● **What to work on**
Scan the entries for the word "computer" and return every line that has it.

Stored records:

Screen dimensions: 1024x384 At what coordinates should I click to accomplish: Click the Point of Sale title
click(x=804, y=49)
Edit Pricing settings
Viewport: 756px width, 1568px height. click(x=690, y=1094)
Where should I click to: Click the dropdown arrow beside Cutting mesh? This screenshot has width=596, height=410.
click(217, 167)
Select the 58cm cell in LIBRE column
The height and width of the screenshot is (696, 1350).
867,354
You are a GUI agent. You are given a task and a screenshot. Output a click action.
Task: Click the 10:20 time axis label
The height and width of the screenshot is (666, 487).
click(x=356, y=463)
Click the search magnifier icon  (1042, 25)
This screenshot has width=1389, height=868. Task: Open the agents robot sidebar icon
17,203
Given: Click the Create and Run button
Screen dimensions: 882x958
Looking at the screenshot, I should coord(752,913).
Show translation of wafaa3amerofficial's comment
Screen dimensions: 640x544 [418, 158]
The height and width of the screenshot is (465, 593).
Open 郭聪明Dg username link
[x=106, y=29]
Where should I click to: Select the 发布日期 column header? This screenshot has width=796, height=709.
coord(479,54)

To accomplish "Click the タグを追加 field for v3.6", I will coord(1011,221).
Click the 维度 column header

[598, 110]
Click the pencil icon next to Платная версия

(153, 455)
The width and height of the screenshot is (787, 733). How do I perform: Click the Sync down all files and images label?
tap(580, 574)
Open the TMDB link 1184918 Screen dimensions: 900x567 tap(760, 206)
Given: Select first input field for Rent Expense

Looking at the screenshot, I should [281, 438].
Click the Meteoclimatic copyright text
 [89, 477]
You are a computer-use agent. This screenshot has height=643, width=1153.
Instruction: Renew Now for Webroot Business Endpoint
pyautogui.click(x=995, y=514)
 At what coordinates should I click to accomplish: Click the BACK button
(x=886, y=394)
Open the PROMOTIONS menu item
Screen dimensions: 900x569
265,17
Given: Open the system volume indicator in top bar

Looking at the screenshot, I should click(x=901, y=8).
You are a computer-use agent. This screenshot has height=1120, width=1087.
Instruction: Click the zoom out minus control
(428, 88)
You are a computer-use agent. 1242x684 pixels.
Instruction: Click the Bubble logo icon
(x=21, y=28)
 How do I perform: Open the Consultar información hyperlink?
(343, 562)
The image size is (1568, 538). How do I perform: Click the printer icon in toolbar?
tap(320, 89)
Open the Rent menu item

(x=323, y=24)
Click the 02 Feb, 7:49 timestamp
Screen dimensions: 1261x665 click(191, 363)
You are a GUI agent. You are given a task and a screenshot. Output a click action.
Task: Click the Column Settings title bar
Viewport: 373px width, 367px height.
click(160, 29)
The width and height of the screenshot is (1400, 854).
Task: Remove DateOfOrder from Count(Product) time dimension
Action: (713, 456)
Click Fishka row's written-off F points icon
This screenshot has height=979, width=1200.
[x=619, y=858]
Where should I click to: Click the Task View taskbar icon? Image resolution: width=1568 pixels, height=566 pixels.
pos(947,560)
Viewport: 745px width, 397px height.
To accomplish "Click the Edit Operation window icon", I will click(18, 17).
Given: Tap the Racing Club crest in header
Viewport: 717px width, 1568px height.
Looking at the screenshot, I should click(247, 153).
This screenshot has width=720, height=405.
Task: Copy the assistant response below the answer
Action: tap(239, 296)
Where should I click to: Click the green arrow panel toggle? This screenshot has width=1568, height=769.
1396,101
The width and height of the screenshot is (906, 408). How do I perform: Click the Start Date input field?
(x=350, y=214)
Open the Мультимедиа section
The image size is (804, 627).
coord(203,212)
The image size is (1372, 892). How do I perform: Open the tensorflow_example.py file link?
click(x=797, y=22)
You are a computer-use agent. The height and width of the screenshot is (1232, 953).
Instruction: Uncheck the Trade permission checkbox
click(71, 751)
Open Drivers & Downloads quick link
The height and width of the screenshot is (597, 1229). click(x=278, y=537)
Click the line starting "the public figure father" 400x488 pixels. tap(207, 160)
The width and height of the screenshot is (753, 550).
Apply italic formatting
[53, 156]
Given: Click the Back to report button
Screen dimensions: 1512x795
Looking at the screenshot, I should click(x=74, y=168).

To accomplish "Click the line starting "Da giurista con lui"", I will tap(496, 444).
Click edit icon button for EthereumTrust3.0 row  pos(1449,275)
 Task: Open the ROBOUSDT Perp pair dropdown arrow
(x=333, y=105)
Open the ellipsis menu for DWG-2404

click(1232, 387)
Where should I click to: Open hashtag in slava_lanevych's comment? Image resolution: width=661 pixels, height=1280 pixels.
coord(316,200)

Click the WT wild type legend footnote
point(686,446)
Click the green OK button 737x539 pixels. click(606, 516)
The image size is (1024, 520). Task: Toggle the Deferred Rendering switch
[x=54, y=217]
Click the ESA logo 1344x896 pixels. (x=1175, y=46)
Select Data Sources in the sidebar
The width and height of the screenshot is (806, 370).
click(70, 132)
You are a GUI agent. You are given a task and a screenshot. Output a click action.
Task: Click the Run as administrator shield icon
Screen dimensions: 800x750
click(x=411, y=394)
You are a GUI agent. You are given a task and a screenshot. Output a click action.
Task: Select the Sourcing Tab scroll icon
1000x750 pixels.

● **Expected answer**
You are a computer-use agent. This screenshot has height=643, width=1153.
You are a computer-use agent. This screenshot has height=1120, width=1087.
You are a computer-use agent. 1242x684 pixels.
You are a computer-use agent. The height and width of the screenshot is (1232, 953).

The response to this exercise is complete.